Transport union RMT today welcomed what it says is a "significant victory" over the Government's Transport for London Bill.

The Transport for London Bill was introduced into Parliament to allow TfL to participate in novel company structures – including opaque, tax avoiding offshore structures that are well-known vehicles for laundering capital. Specifically, TfL intended to jump head first into the worst kind of corporate structures known as “Limited Partnerships” to maximise the profit it hoped to make from developing the land it owns above and around stations.

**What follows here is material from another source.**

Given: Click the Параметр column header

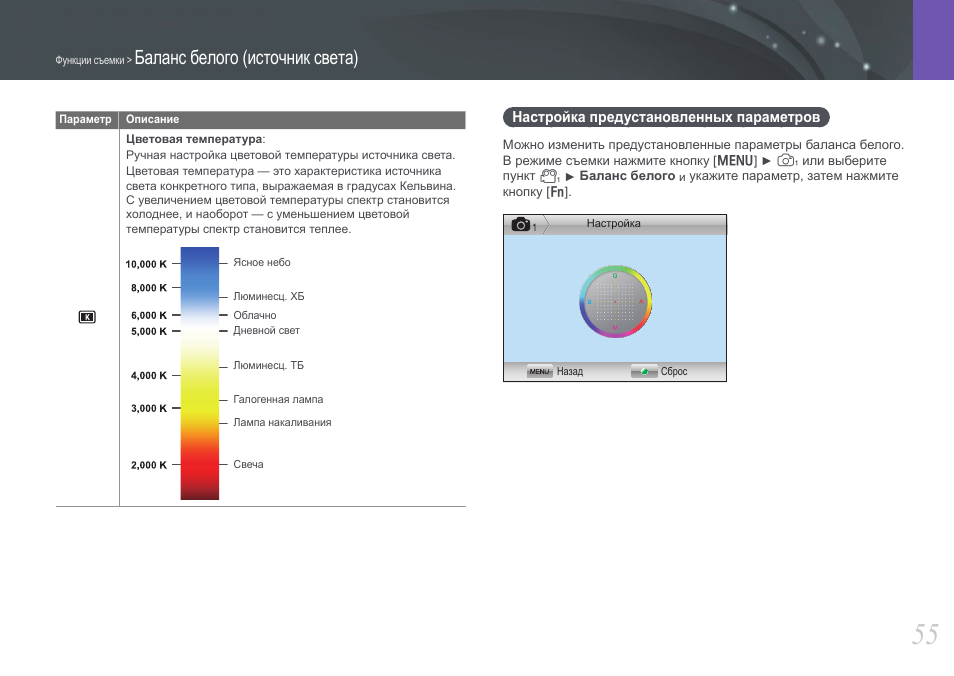Looking at the screenshot, I should (x=86, y=120).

That TfL was keen to acquire the power to engage in “Limited Partnerships” – already identified as the means by which vast sums were stolen from the Moldovan Central Bank - only arose from the necessity for it to fill an impending funding gap. In particular, the announcement by the Treasury that it would be scrapping the £800 million grant it receives from central government – and that the money would be disappearing to an accelerated timescale.

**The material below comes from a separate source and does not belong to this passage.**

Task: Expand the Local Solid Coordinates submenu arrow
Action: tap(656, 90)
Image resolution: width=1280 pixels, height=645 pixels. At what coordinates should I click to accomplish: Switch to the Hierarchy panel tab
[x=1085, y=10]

RMT in conjunction with Andy Slaughter MP, John McDonnell MP, and numerous other labour MPs and the Save Earls Court Campaign combined together to petition against the Bill and try to prevent the most ill-conceived aspects of it from becoming law. TfL used every trick in the book to try and push its Bill through Parliament – including the offer of sweeteners, procedural sharp practice and the threat of legal costs.

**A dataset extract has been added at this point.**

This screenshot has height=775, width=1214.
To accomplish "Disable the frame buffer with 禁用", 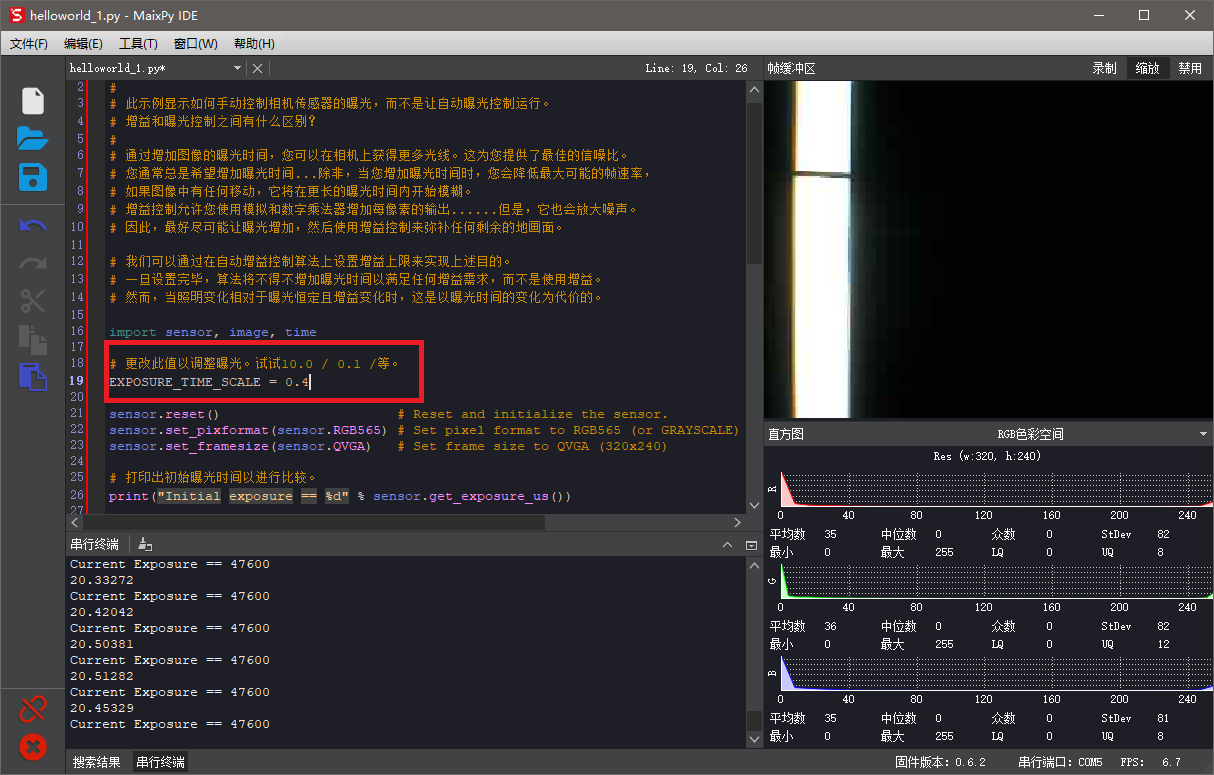I will tap(1190, 68).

The petitioners and MPs held firm and a cross-party Parliamentary committee agreed that the key clause of the Bill (clause 5) was in need of significant amendment. Now, five years later, with many thousands of pounds spent on lawyers, TfL has finally conceded defeat and agreed not to seek to acquire the power to enter into “Limited Partnerships”.


This is a real breakthrough – TfL never had sufficient competence to avoid being taken to the cleaners by property sharks. With a fresh financial crisis brewing and an increased risk of corporate defaults – especially in the over-leveraged property sector, TfL has been saved from itself in the nick of time.


RMT General Secretary Mick Cash said:


“We welcome that TfL has finally agreed to moderate its plans. TfL made a complete mess of the Earls Court development and was setting itself up to lose hundreds of millions of pounds by disposing of state assets far too cheaply.


“However, the story is not over yet. The proposals for commercially exploiting TfL land are coming in thick and fast. Accordingly, we will remain vigilant while the remaining provisions of the Bill return to Parliament for final scrutiny."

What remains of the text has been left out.